PROVIDED TEXT:
=-=-=-=-=

2.1 Text-in-Images Detection (OCR)

Priority: HIGH
Effort: 12-16 hours
Solves: WCAG 1.4.5 violations (images of text)

Deliverables:

New MCP tool: web_text_in_images_check_cremotemcp_cremotemcp
Downloads all images from page
Runs Tesseract OCR on each image
Flags images containing significant text (>5 words)
Compares detected text with alt text
Excludes logos (configurable)

Technical Approach:

# 1. Extract all image URLs
images=$(console_command "Array.from(document.querySelectorAll('img')).map(img => ({src: img.src, alt: img.alt}))")

# 2. Download each image to container
for img in $images; do
  curl -o /tmp/img_$i.png $img.src
  
  # 3. Run OCR
  tesseract /tmp/img_$i.png /tmp/img_$i_text --psm 6
  
  # 4. Count words
  word_count=$(wc -w < /tmp/img_$i_text.txt)
  
  # 5. If >5 words, flag for review
  if [ $word_count -gt 5 ]; then
    echo "WARNING: Image contains text ($word_count words)"
    echo "Image: $img.src"
    echo "Alt text: $img.alt"
    echo "Detected text: $(cat /tmp/img_$i_text.txt)"

=-=-=-=-=

AVAILABLE DATA:
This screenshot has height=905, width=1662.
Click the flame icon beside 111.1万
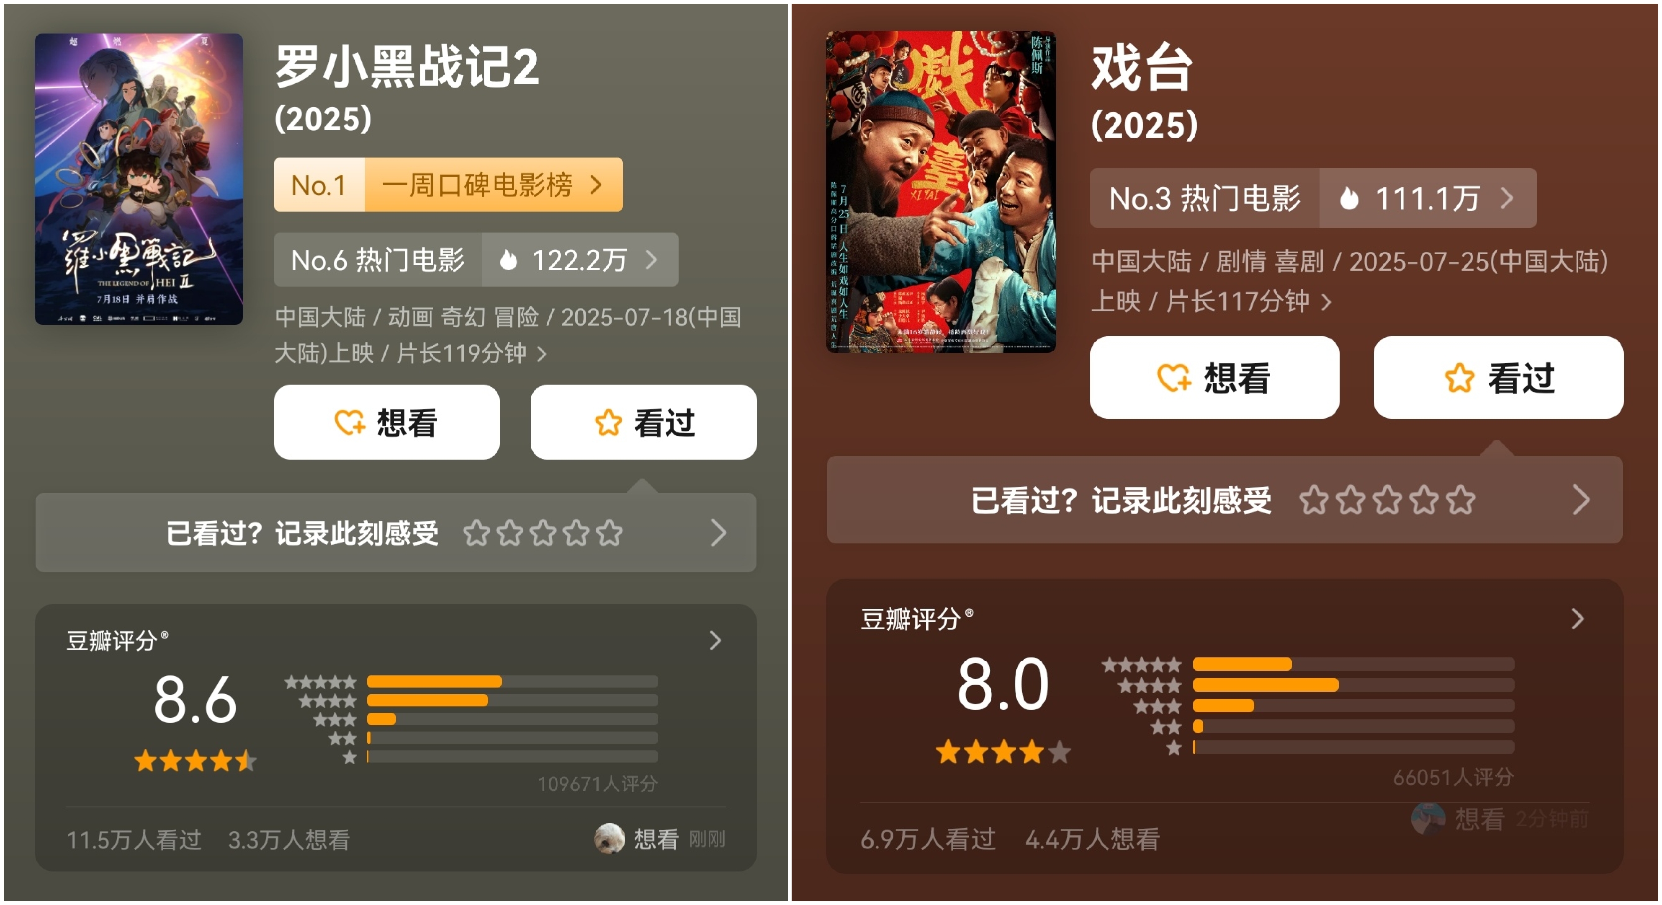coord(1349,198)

=-=-=-=-=

AIM 1:
List the five numbered steps given as comments in the script of the text-in-images detection plan.
AIM 2:
Answer from the text-in-images detection plan:
(a) What effort is estimated for this work?
(b) Which WCAG violations does it solve?
(c) What option is passed to tesseract along with the input and output paths?
AIM 3:
Resume the text-in-images detection plan after its final line.

EXPECTED OUTPUT 1:
1. Extract all image URLs
2. Download each image to container
3. Run OCR
4. Count words
5. If >5 words, flag for review

EXPECTED OUTPUT 2:
(a) 12-16 hours
(b) WCAG 1.4.5 violations (images of text)
(c) --psm 6

EXPECTED OUTPUT 3:
    echo "MANUAL REVIEW: Verify if this should be HTML text instead"
  fi
done

Dependencies:

Tesseract OCR (install in container)
curl or wget for image download

Files to Create/Modify:

mcp/tools/text_in_images.go (new)
Dockerfile (add tesseract-ocr)
mcp/server.go (register new tool)
docs/llm_ada_testing.md (document usage)

2.2 Cross-Page Consistency Analysis

Priority: MEDIUM
Effort: 16-24 hours
Solves: WCAG 3.2.3, 3.2.4 violations (consistent navigation/identification)

Deliverables:

New MCP tool: web_consistency_check_cremotemcp_cremotemcp
Crawls multiple pages (configurable limit)
Extracts navigation structure from each page
Compares navigation order across pages
Identifies common elements (search, login, cart)
Verifies consistent labeling

Technical Approach:

// 1. Crawl site (limit to 20 pages for performance)
const pages = [];
const visited = new Set();

async function crawlPage(url, depth = 0) {
  if (depth > 2 || visited.has(url)) return;
  visited.add(url);
  
  await navigateTo(url);
  
  pages.push({
    url,
    navigation: Array.from(document.querySelectorAll('nav a, header a')).map(a => ({
      text: a.textContent.trim(),
      href: a.href,
      order: Array.from(a.parentElement.children).indexOf(a)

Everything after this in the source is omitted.